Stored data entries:
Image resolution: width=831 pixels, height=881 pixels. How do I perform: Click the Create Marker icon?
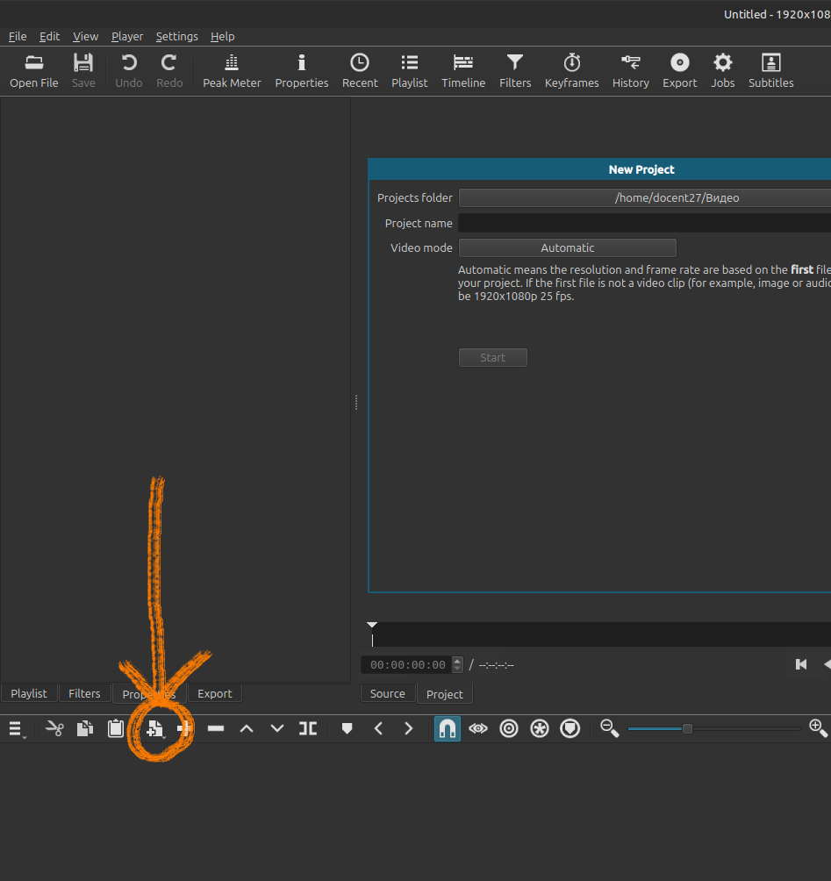pos(347,728)
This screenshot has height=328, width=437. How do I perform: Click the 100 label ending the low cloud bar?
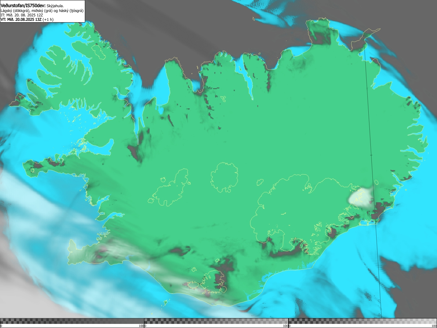(x=141, y=326)
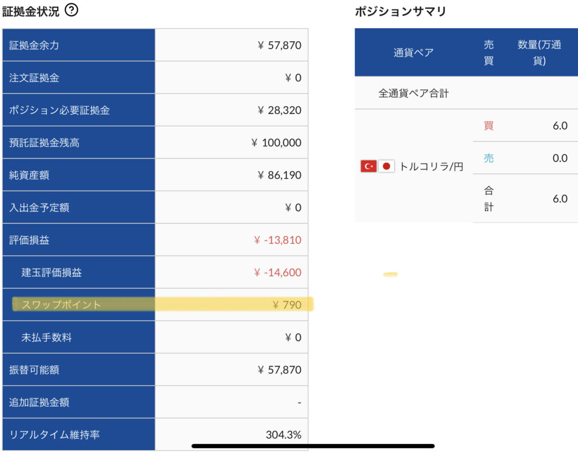Click the 通貨ペア column header
The height and width of the screenshot is (454, 578).
pyautogui.click(x=413, y=53)
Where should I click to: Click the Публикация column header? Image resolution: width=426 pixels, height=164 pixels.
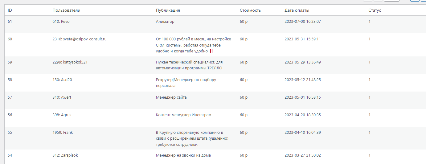tap(168, 10)
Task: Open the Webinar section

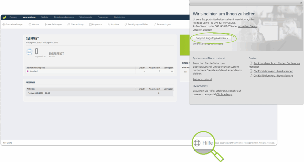Action: [x=34, y=24]
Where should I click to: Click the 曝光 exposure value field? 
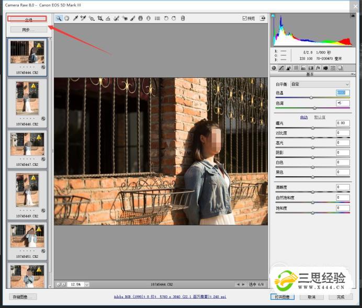pyautogui.click(x=342, y=123)
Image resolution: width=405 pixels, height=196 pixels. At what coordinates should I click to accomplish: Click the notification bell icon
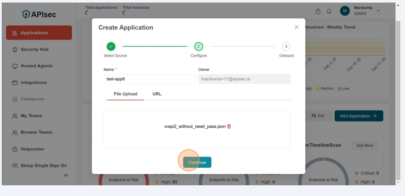[x=329, y=11]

* Work task *
Only the records are wanted, copied exactly, with the pictures dropped.

* Solution *
Image resolution: width=831 pixels, height=881 pixels. How do I perform: Click the Create Marker icon?
pos(347,728)
This screenshot has height=328, width=437. How do I perform: Click the 100 label ending the low cloud bar?
(x=141, y=326)
Click the 通貨ペア column header
The height and width of the screenshot is (454, 578).
pyautogui.click(x=413, y=53)
Where should I click to: Click the Публикация column header? Image resolution: width=426 pixels, height=164 pixels.
tap(168, 10)
Task: Open the Webinar section

Action: [x=34, y=24]
Where should I click to: Click the 曝光 exposure value field? 
pyautogui.click(x=342, y=123)
Image resolution: width=405 pixels, height=196 pixels. At what coordinates should I click to accomplish: Click the notification bell icon
[x=329, y=11]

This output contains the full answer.